Although climate change may bring benefits for certain regions in Latin America, increasing environmental deterioration resulting from the misuse of land might be aggravated by the impacts of climate change on water availability and agricultural lands, as a result of coastal inundation stemming from sea-level rise and riverine and flatland flooding. Socioeconomic and health problems could be exacerbated in critical areas, fostering massive migrations of rural and coastal populations and deepening national and international conflicts.
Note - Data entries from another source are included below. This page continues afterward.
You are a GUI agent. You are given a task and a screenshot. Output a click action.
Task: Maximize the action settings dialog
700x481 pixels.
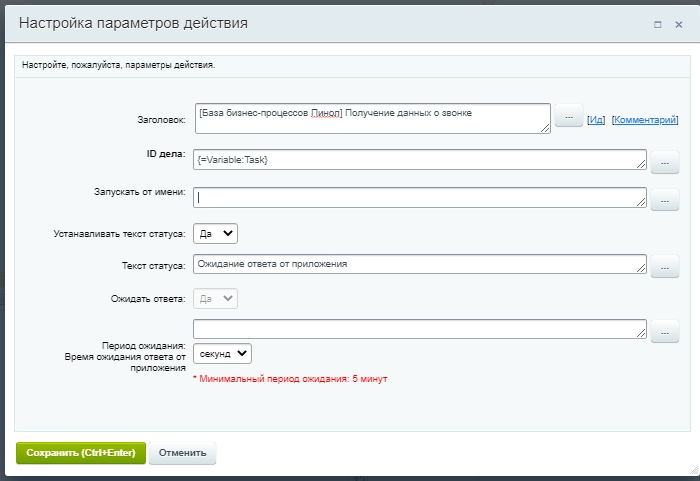(657, 22)
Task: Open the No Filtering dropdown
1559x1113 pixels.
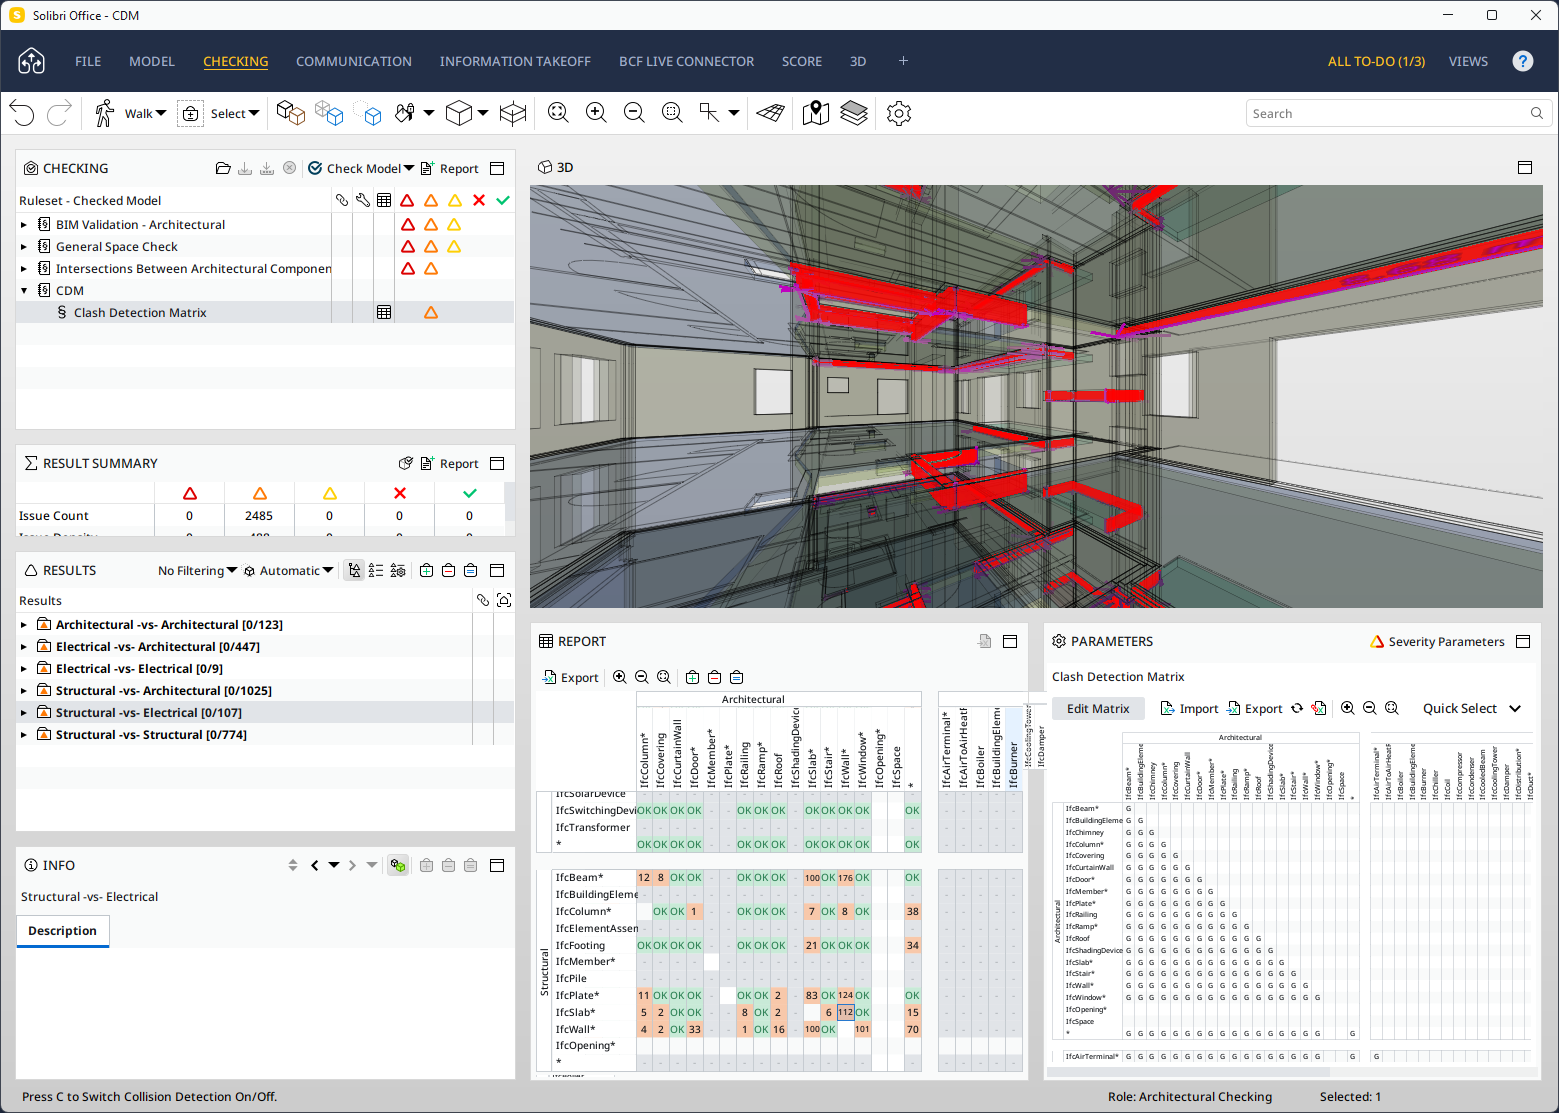Action: pos(197,571)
Additional efforts in monitoring, research, and sensitivity analyses are needed to allow decision makers and other stakeholders to understand the potential consequences of climate change and variability, take advantage of potential benefits, minimize negative impacts, and seek adequate adaptation options. Specific priorities include organization and/or updating of biogeophysical observation networks and monitoring systems, development of regional circulation models, performance of sensitivity analyses of key sectors-from ecosystems to infrastructure-that appear to be most vulnerable in each country or subregion, and development of suitable adaptation options. These efforts include the creation of new technologies and the adaptation of existing technologies generated within or outside the region. Promising options include horizontal cooperation initiatives among countries of this region and assistance from countries of other regions of the world-particularly Canada and the United States-as well as countries of the temperate Southern Hemisphere that already are integrated into the Valdivia Group.